**Exercise requirements**.
Write the data below out again, with each line matching the original.

**Materials provided**.
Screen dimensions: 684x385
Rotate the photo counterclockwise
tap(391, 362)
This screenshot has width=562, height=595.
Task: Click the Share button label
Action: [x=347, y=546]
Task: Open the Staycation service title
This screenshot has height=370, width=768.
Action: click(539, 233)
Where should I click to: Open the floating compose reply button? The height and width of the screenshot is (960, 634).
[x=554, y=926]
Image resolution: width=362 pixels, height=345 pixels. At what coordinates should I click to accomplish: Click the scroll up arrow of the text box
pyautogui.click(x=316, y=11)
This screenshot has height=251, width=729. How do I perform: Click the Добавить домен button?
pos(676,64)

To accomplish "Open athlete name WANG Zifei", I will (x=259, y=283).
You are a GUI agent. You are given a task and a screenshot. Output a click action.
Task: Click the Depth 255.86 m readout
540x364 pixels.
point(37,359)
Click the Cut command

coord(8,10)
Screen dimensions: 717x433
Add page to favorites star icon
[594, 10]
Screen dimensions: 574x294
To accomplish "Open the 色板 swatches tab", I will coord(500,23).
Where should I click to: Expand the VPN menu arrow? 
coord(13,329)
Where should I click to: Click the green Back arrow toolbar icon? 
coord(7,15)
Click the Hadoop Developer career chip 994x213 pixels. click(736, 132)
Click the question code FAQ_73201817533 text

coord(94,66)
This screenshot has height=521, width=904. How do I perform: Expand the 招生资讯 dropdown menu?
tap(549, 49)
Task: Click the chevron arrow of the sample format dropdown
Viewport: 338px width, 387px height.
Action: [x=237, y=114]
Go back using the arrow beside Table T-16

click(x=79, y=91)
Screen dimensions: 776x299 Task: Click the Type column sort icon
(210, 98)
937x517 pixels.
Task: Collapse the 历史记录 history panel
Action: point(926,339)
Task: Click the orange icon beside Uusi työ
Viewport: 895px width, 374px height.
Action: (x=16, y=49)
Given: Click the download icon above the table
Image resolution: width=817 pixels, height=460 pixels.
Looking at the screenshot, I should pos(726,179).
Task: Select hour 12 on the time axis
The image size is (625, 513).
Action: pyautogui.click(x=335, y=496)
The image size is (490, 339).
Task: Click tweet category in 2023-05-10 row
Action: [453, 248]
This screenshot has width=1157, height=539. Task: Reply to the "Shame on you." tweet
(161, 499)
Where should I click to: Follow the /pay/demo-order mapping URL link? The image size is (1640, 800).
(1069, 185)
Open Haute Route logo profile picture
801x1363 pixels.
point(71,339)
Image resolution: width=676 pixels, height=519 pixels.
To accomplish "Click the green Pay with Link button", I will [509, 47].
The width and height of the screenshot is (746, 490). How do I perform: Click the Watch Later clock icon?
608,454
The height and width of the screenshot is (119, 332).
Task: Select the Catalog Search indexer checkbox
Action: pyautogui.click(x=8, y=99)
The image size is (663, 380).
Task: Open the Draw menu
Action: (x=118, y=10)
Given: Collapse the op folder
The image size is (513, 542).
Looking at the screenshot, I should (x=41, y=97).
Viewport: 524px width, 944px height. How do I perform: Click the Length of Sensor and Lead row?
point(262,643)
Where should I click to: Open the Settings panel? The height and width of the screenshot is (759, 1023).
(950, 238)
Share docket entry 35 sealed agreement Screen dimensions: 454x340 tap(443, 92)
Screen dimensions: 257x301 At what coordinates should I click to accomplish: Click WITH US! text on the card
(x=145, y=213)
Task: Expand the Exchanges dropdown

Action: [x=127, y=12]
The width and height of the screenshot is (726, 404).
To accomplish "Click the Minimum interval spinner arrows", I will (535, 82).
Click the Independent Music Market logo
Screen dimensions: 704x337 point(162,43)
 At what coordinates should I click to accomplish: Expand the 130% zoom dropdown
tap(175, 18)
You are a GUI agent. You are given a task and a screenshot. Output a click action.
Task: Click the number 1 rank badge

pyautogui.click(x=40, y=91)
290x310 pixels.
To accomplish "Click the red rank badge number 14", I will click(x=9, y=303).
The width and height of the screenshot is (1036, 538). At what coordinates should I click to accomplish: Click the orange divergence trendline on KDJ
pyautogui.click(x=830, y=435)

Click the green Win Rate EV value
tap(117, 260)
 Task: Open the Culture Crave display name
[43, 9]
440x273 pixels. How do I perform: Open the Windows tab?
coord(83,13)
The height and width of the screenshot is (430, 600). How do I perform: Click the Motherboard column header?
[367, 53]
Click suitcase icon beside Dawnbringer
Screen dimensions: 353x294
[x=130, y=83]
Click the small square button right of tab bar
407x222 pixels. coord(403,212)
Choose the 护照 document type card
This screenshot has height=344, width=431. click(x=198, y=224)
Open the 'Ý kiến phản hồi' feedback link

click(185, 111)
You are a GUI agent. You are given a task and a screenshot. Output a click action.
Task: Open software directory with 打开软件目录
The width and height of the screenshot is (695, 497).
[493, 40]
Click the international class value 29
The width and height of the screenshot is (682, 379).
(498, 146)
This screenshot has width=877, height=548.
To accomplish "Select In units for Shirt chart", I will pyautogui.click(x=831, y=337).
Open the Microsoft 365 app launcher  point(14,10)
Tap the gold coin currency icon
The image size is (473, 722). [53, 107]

**Answer to this task**.
Screen dimensions: 684x385
Rotate the photo counterclockwise
tap(391, 362)
This screenshot has width=562, height=595.
Task: Click the Share button label
Action: [x=347, y=546]
Task: Open the Staycation service title
This screenshot has height=370, width=768.
Action: click(539, 233)
Where should I click to: Open the floating compose reply button? The height and width of the screenshot is (960, 634).
[x=554, y=926]
Image resolution: width=362 pixels, height=345 pixels. At what coordinates should I click to accomplish: Click the scroll up arrow of the text box
pyautogui.click(x=316, y=11)
This screenshot has height=251, width=729. How do I perform: Click the Добавить домен button?
pos(676,64)

To accomplish "Open athlete name WANG Zifei", I will (x=259, y=283).
You are a GUI agent. You are given a task and a screenshot. Output a click action.
Task: Click the Depth 255.86 m readout
540x364 pixels.
point(37,359)
Click the Cut command

coord(8,10)
Screen dimensions: 717x433
Add page to favorites star icon
[594, 10]
Screen dimensions: 574x294
To accomplish "Open the 色板 swatches tab", I will coord(500,23).
Where should I click to: Expand the VPN menu arrow? 
coord(13,329)
Where should I click to: Click the green Back arrow toolbar icon? 
coord(7,15)
Click the Hadoop Developer career chip 994x213 pixels. click(736, 132)
Click the question code FAQ_73201817533 text

coord(94,66)
This screenshot has height=521, width=904. How do I perform: Expand the 招生资讯 dropdown menu?
tap(549, 49)
Task: Click the chevron arrow of the sample format dropdown
Viewport: 338px width, 387px height.
Action: [x=237, y=114]
Go back using the arrow beside Table T-16

click(x=79, y=91)
Screen dimensions: 776x299 Task: Click the Type column sort icon
(210, 98)
937x517 pixels.
Task: Collapse the 历史记录 history panel
Action: point(926,339)
Task: Click the orange icon beside Uusi työ
Viewport: 895px width, 374px height.
Action: (x=16, y=49)
Given: Click the download icon above the table
Image resolution: width=817 pixels, height=460 pixels.
Looking at the screenshot, I should pos(726,179).
Task: Select hour 12 on the time axis
The image size is (625, 513).
Action: pyautogui.click(x=335, y=496)
The image size is (490, 339).
Task: Click tweet category in 2023-05-10 row
Action: [453, 248]
This screenshot has width=1157, height=539. Task: Reply to the "Shame on you." tweet
(161, 499)
Where should I click to: Follow the /pay/demo-order mapping URL link? The image size is (1640, 800).
(1069, 185)
Open Haute Route logo profile picture
801x1363 pixels.
point(71,339)
Image resolution: width=676 pixels, height=519 pixels.
To accomplish "Click the green Pay with Link button", I will [509, 47].
The width and height of the screenshot is (746, 490). How do I perform: Click the Watch Later clock icon?
608,454
The height and width of the screenshot is (119, 332).
Task: Select the Catalog Search indexer checkbox
Action: pyautogui.click(x=8, y=99)
The image size is (663, 380).
Task: Open the Draw menu
Action: (x=118, y=10)
Given: Collapse the op folder
The image size is (513, 542).
Looking at the screenshot, I should (x=41, y=97).
Viewport: 524px width, 944px height. How do I perform: Click the Length of Sensor and Lead row?
point(262,643)
Where should I click to: Open the Settings panel? The height and width of the screenshot is (759, 1023).
(950, 238)
Share docket entry 35 sealed agreement Screen dimensions: 454x340 tap(443, 92)
Screen dimensions: 257x301 At what coordinates should I click to accomplish: Click WITH US! text on the card
(x=145, y=213)
Task: Expand the Exchanges dropdown

Action: [x=127, y=12]
The width and height of the screenshot is (726, 404).
To accomplish "Click the Minimum interval spinner arrows", I will (535, 82).
Click the Independent Music Market logo
Screen dimensions: 704x337 point(162,43)
 At what coordinates should I click to accomplish: Expand the 130% zoom dropdown
tap(175, 18)
You are a GUI agent. You are given a task and a screenshot. Output a click action.
Task: Click the number 1 rank badge

pyautogui.click(x=40, y=91)
290x310 pixels.
To accomplish "Click the red rank badge number 14", I will click(x=9, y=303).
The width and height of the screenshot is (1036, 538). At what coordinates should I click to accomplish: Click the orange divergence trendline on KDJ
pyautogui.click(x=830, y=435)

Click the green Win Rate EV value
tap(117, 260)
 Task: Open the Culture Crave display name
[43, 9]
440x273 pixels. How do I perform: Open the Windows tab?
coord(83,13)
The height and width of the screenshot is (430, 600). How do I perform: Click the Motherboard column header?
[367, 53]
Click suitcase icon beside Dawnbringer
Screen dimensions: 353x294
[x=130, y=83]
Click the small square button right of tab bar
407x222 pixels. coord(403,212)
Choose the 护照 document type card
This screenshot has height=344, width=431. click(x=198, y=224)
Open the 'Ý kiến phản hồi' feedback link

click(185, 111)
You are a GUI agent. You are given a task and a screenshot. Output a click action.
Task: Open software directory with 打开软件目录
The width and height of the screenshot is (695, 497).
[493, 40]
Click the international class value 29
The width and height of the screenshot is (682, 379).
(498, 146)
This screenshot has width=877, height=548.
To accomplish "Select In units for Shirt chart", I will pyautogui.click(x=831, y=337).
Open the Microsoft 365 app launcher  point(14,10)
Tap the gold coin currency icon
The image size is (473, 722). [53, 107]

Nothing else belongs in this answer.